Task objective ▸ Repeat the data below line for line, with no changes.

Available records ▸
##########
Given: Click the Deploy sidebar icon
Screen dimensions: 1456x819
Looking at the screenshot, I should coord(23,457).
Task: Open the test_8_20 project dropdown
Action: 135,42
##########
Solved exercise ▸
Given: Click the Deploy sidebar icon
Screen dimensions: 1456x819
Looking at the screenshot, I should coord(23,457).
Task: Open the test_8_20 project dropdown
Action: 135,42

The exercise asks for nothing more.